→ Task instructions
1. In the article on cooking and dehydrating dried beans, rewrite everything from "- Take all those" down to "my electric dehydrator.", substituting "kidney beans" for "lima beans".
2. Write the next part of the article on cooking and dehydrating dried beans, picking up after its final sentence.

→ Reading text
Cook and Dehydrate Your Dried Beans
Well of course! Why not? Think about it. First, you must soak your dried beans overnight, or boil them for thirty minutes. Then simmer them for two to three hours. It takes a long time to prepare dried beans, any kind of dried beans.
By cooking and dehydrating your dried beans, you can save a lot of energy when you cook an extra large quantity.
- It doesn’t take any more energy to cook five pounds of beans than it does to cook one pound of beans.
- Take all those beans you can’t eat right away and dehydrate them. When you are ready to use them, they can be rehydrated in twenty to thirty minutes.
Cooked and Dehydrated
My goal is to have completely dehydrated meals.
I had some recipes I was experimenting with that called for lima beans. So, I bought a few bags of lima beans to try. Since my dehydrators were full of onions at that time (I had just purchased 50 pounds of onions to dry) I didn’t have any space in my electric dehydrator.
I used my FoodPantrie air-drying machine. It took about five days to get the cooked beans dried, but at least it didn’t take space needed for my onions, which were getting older by the day!
Linda’s Note: When cooking beans with the intent of dehydrating them, do not add oils, fats, or such to the cooking. Fats will go rancid, so you don’t want to use them.
- Instead, learn to season with onions, garlic, herbs, and spices. You will be surprised at how tasty they can be.

→ Data supplied
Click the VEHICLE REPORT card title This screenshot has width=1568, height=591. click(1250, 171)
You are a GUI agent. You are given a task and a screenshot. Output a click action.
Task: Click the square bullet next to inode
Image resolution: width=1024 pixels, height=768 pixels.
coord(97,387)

→ Expected results
1.
- Take all those beans you can’t eat right away and dehydrate them. When you are ready to use them, they can be rehydrated in twenty to thirty minutes.
Cooked and Dehydrated
My goal is to have completely dehydrated meals.
I had some recipes I was experimenting with that called for kidney beans. So, I bought a few bags of kidney beans to try. Since my dehydrators were full of onions at that time (I had just purchased 50 pounds of onions to dry) I didn’t have any space in my electric dehydrator.

2.
- If you want to use some sort of fat to season, try adding it to the already cooked beans. Serve up just enough beans for your family’s meal and add the fat to it, not to the whole pot.
- If you want a meatier flavor in your beans, add some instant bullion to those you put on the table. Be careful, though, bullion is quite salty, so don’t overdo it.
Volume About The Same
The volume for cooked, dehydrated beans is about the same as for the uncooked dried beans. That makes it easier for measuring in your recipes.
Add Boiling Water
For the sake of testing, I simply took ¼ cup of cooked dehydrated beans and covered them with boiling water. Then set the timer to see how long it takes to rehydrate them.
In about 35 minutes, they were warm and al dente. A little firm in the middle, but perfectly edible at that point. However, I wanted them tenderer. I was in a bit of a hurry, so I put them on the stove and simmered about ten more minutes. They were completely tender and ready to eat. What a difference between that and three hours of cooking!
What to do with cooked dehydrated beans:
- Rice and beans are just about the best way to increase usable proteins from both foods. They are just right for good vegetarian rice and bean one-dish meals you package for long-term storage.
- Rehydrate and serve them any way you would use your regularly prepared beans.
- Use them in soups, stews, and casseroles.
Linda’s Note: as I continue to experiment with fully dehydrated meals, I will post the recipes that worked best.